From PostgreSQL wiki
Jump to navigationJump to search

Introduction

There are over a dozen forks of Postgres which implement sharding. While many of these forks have been successful, they often lag behind the community release of Postgres. By implementing sharding in community Postgres, this feature will be available to all users in current releases of Postgres. This should greatly increase the adoption of community Postgres in environments that need high write scaling or have very large databases.

One great challenge to implementing sharding in Postgres is achieving this goal with minimal code changes. Most of the sharding forks of Postgres require a volume of changes to the community code that would be unacceptable to the general Postgres community, many of whom don't need sharding. With the advent of Foreign Data Wrappers (FDW), it is now possible to consider a built-in sharding implementation which could be accomplished with an acceptable level of code changes.

The basic design of this possible FDW-based sharding solution is based on the work done by Postgres-XC, which was developed by NTT for almost ten years. Postgres-XL is a more flexible implementation of this design. Citus incorporates ideas from both projects and provides sharding without forking from Postgres.

Enhance Existing Features

Implementing built-in sharing with minimal code changes requires improving several existing Postgres features:

  • Done? Improve the FDW infrastructure and postgres_fdw. Specifically, good performance requires that all reasonable operations be pushed to the foreign shards. In Postgres 9.6, joins, sorts, updates, and deletes are pushed to foreign servers. Aggregate pushdown will be supported in Postgres 10. Foreign tables can already participate in inheritance.
  • Done? Postgres 10 will include an overhaul of partitioning for single-node use to improve performance and enable more optimizations, e.g. executor-based partition pruning. This will be used for sharding too.
  • Add parallelism so FDW requests can be issued in parallel. This would allow parallel shard execution. This perhaps could be done by making multiple asynchronous libpq connections.

Improving these features has value independent of sharding.

New Subsystems

Additional subsystems will need to be developed:

  • Allow lookup tables to be replicated to all shards to allow more join pushdown. This can be accomplished with logical replication (done), but the optimizer must know the tables have been replicated to implement pushdown.
  • Write submodule to use the new partitioning system tables to create and issue FDW queries which match submitted queries.
  • Write submodule to collect the results of FDW queries and return them to the user.
  • Write a global transaction manager to efficiently allow shards to atomically commit transactions. This could perhaps be built upon prepared transactions, with some type of transaction manager to clean up open prepared transactions after a crash, e.g. XA.
  • Write a global snapshot manager which allows shards to see a consistent snapshot. (Will SERIALIZABLE transaction mode avoid cross-node snapshot conflicts? Does pg_export_snapshot() or hot_standby_feedback help?) This is also needed for consistent multi-shard backups.
  • Write user API to create, manage, and report on shards.

Use Cases

There are four possible use cases with increasing requirements:

  1. Cross-node read-only queries on read-only shards using aggregate queries, e.g. data warehouse:

    This is the simplest to implement as it doesn't require a global transaction manager, global snapshot manager, and the number of rows returned from the shards is minimal because of the aggregates.

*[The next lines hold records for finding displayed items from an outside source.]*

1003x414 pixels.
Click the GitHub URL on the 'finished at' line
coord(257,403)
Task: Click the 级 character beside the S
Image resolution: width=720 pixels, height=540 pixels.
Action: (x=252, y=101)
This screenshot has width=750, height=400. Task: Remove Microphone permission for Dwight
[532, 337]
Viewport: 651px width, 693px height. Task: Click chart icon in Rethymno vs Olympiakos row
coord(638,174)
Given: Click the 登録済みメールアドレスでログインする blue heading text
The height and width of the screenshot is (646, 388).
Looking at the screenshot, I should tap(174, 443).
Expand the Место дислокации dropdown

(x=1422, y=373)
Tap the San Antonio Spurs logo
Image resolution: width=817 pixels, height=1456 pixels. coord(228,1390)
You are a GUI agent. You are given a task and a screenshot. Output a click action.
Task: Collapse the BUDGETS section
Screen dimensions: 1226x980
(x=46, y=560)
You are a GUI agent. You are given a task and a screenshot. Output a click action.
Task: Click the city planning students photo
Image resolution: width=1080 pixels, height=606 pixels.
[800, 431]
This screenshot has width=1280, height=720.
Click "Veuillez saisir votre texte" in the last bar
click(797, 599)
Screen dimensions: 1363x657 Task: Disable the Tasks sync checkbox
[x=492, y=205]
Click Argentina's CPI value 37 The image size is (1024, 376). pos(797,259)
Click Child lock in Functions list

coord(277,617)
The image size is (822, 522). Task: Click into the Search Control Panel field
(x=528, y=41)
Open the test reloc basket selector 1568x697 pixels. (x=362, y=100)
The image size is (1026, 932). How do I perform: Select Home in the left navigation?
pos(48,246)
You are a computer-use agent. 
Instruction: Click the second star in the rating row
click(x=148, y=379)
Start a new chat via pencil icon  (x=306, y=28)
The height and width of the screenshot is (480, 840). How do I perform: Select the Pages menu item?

  2. Cross-node read-only queries on read-only shards using non-aggregate queries:

    This will stress the coordinator to collect and process many returned rows, and will show how well the FDW transfer mechanism scales.

  3. Cross-node read-only queries on read/write shards:

    This will require a global snapshot manager to make sure the shards return consistent data.

  4. Cross-node read-write queries:

    This will require a global snapshot manager and global transaction manager.

Previous Documentation

Slides with diagrams of an early proposal are available. A meeting about clustering was held in 2015.